Stated goal:
Reproduce the entries from the line containing "Mute the V1 track audio" through the end, replacing "audio" with "sound" and leaving everything else unchanged. Omit the pictures.
#####
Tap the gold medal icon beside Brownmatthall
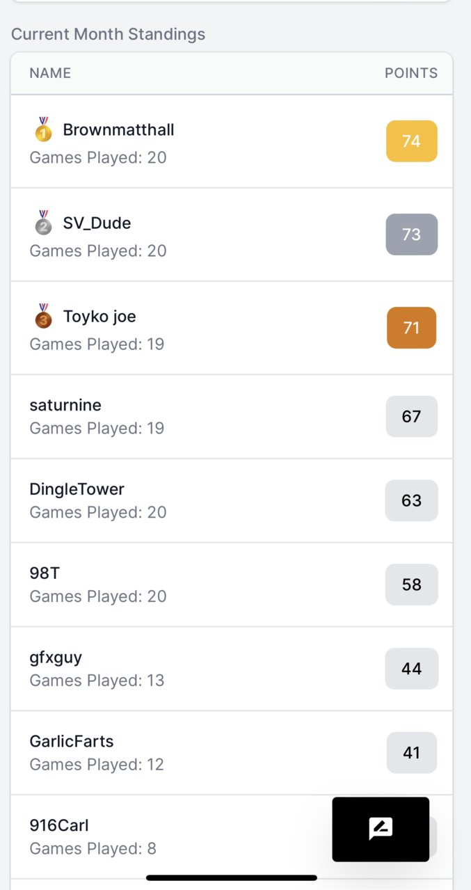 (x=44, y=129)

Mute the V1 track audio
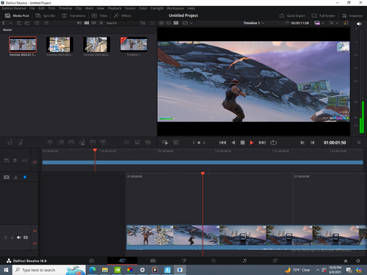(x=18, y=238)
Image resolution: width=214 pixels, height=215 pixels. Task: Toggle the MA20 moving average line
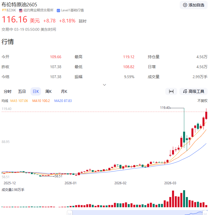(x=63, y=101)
#####
Solved problem:
Mute the V1 track sound
(x=18, y=238)
Image resolution: width=214 pixels, height=215 pixels. Task: Toggle the MA20 moving average line
(x=63, y=101)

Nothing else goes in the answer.